→ What is being asked
When you restate the entries that follow, keep every word exactly and drop the pictures.

--- --- ---

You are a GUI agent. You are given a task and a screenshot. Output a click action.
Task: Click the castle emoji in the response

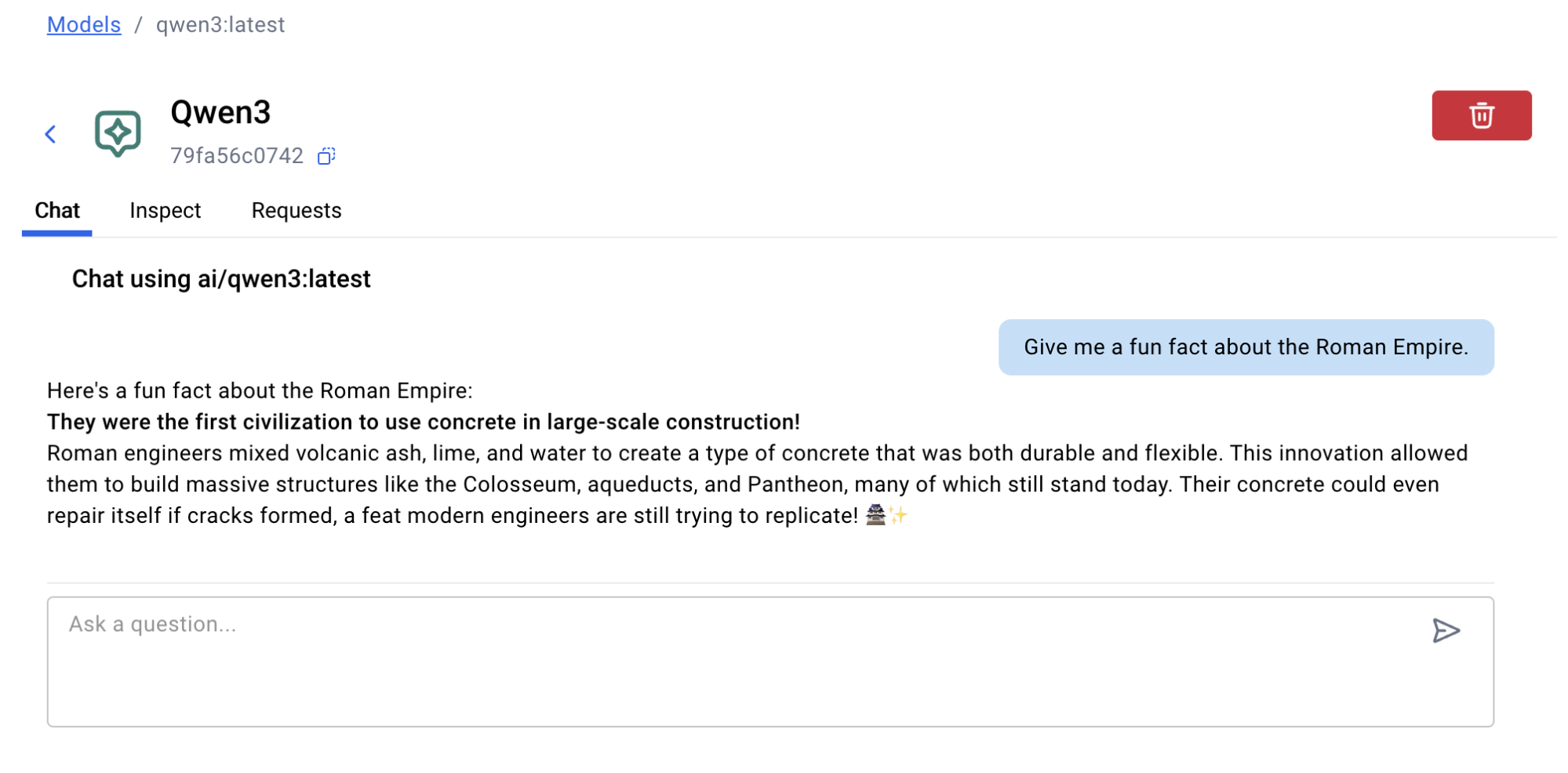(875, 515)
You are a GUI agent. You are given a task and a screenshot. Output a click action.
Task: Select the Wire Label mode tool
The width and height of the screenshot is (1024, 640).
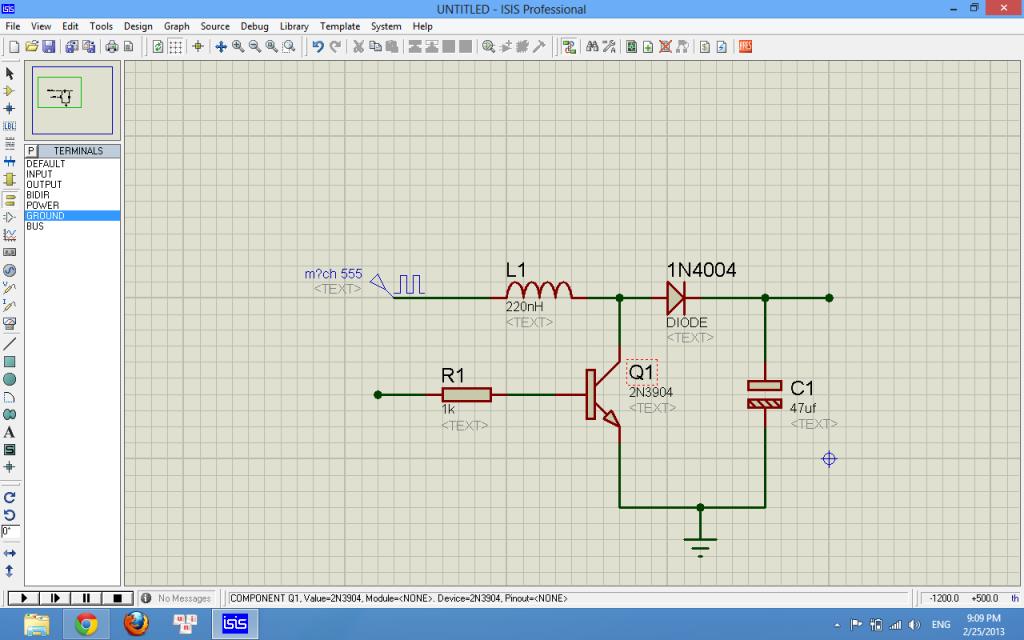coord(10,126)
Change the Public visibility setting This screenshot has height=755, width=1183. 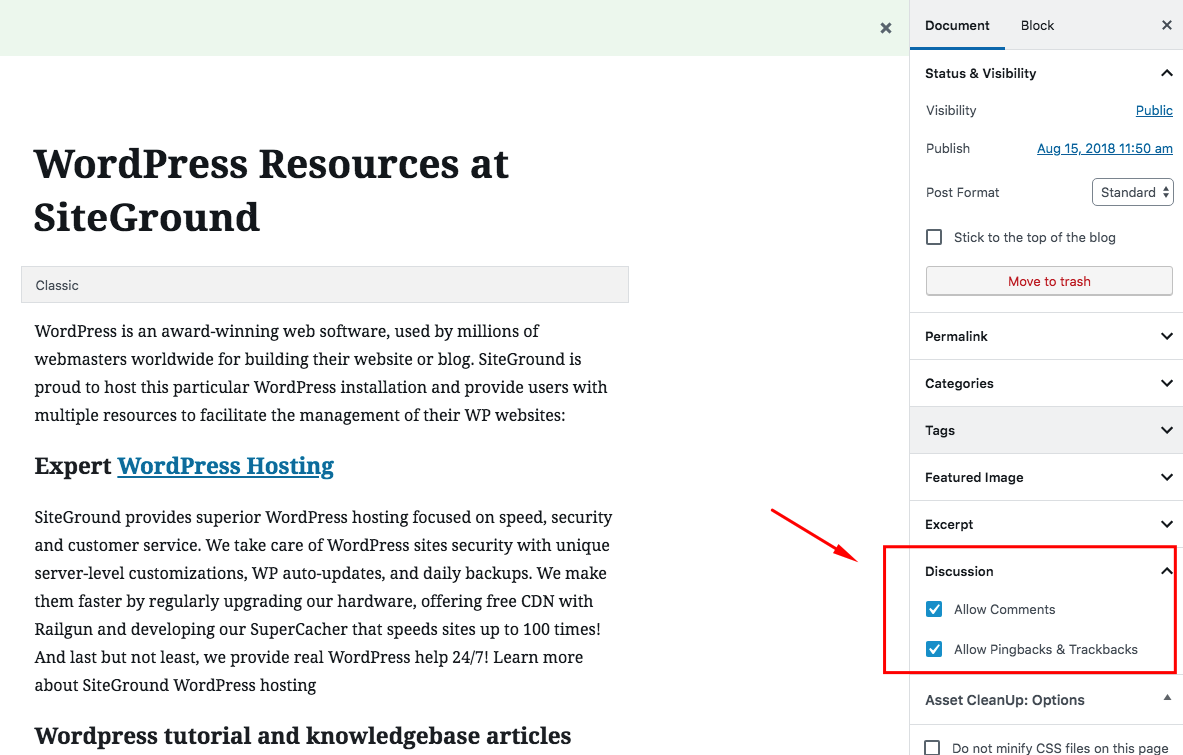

--- --- ---

→ Output for this task
You are a GUI agent. You are given a task and a screenshot. Output a click action.
Task: Click the castle emoji in the response

(875, 515)
You are a GUI agent. You are given a task and a screenshot. Output a click action.
Task: Select the Wire Label mode tool
The width and height of the screenshot is (1024, 640).
coord(10,126)
Change the Public visibility setting This screenshot has height=755, width=1183. 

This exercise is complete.